Übertragung des Märchens auf die Erfahrung des Sexuellen Mißbrauchs an Kindern
1. Ausgangssituation
  • Bedürfnis und Absicht des Täters
  • Übertragung der Bedürfnisbefriedigung auf das Opfer
  • Kindlicher Entwicklungszustand und Abhängigkeit des Opfers vom Täter
  • Sexueller Mißbrauch an Kindern ist ein Gewaltphänomen

2. Wann entsteht und wie arbeitet die Leistungsfunktion
“Rumpelstilzchen”?

######

Aufgabenstellung —
A. Fassen Sie den Abschnitt im Auszug, der mit „1. Ausgangssituation“ beginnt, knapp in einem einzigen Satz zusammen, ohne einen seiner Punkte auszulassen.
B. Prüfen Sie, ob die folgenden Aussagen mit dem Auszug übereinstimmen. Antworten Sie jeweils mit Ja oder Nein und zitieren Sie die entscheidenden Worte des Auszugs wörtlich.
(i) Sexueller Mißbrauch an Kindern wird als Gewaltphänomen bezeichnet.
(ii) Es ist von einer Abhängigkeit des Täters vom Opfer die Rede.
(iii) „Rumpelstilzchen“ wird als Leistungsfunktion bezeichnet.

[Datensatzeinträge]
######

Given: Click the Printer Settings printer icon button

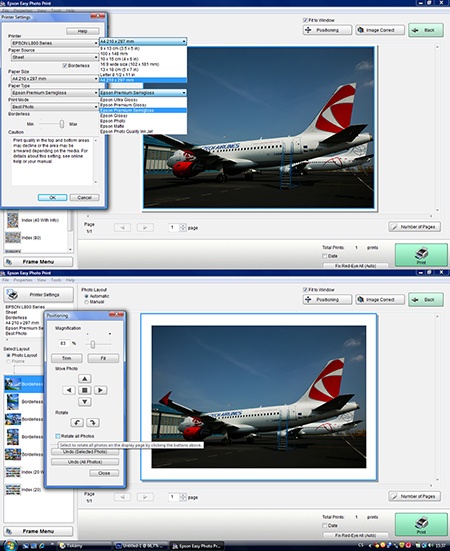Looking at the screenshot, I should pyautogui.click(x=39, y=294).
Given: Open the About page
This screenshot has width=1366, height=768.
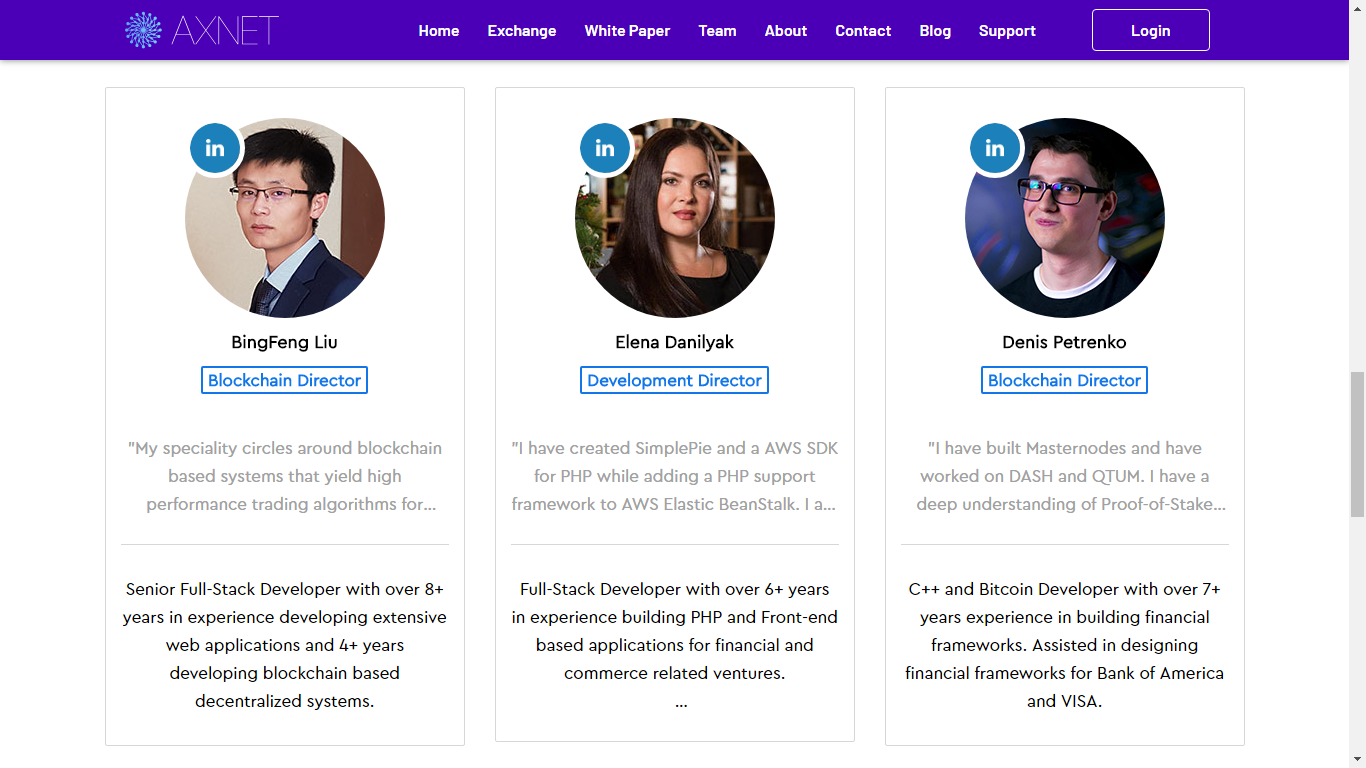Looking at the screenshot, I should coord(786,31).
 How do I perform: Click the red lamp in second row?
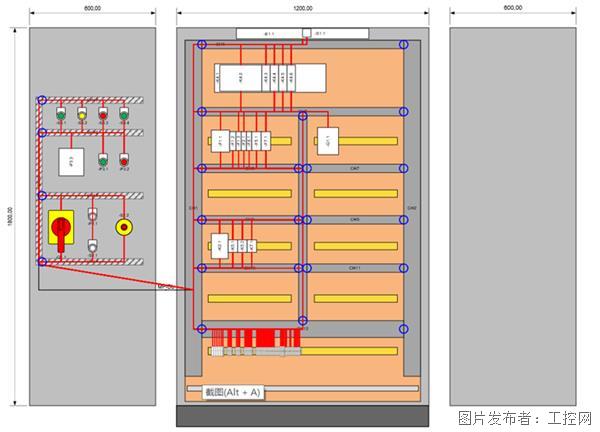tap(124, 158)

######

Lösungen —
A. Zur Ausgangssituation gehören Bedürfnis und Absicht des Täters, die Übertragung seiner Bedürfnisbefriedigung auf das Opfer, dessen kindlicher Entwicklungszustand und Abhängigkeit vom Täter sowie der Charakter sexuellen Mißbrauchs an Kindern als Gewaltphänomen.

B.
(i) Ja: „Sexueller Mißbrauch an Kindern ist ein Gewaltphänomen“
(ii) Nein: „Abhängigkeit des Opfers vom Täter“
(iii) Ja: „Wann entsteht und wie arbeitet die Leistungsfunktion “Rumpelstilzchen”?“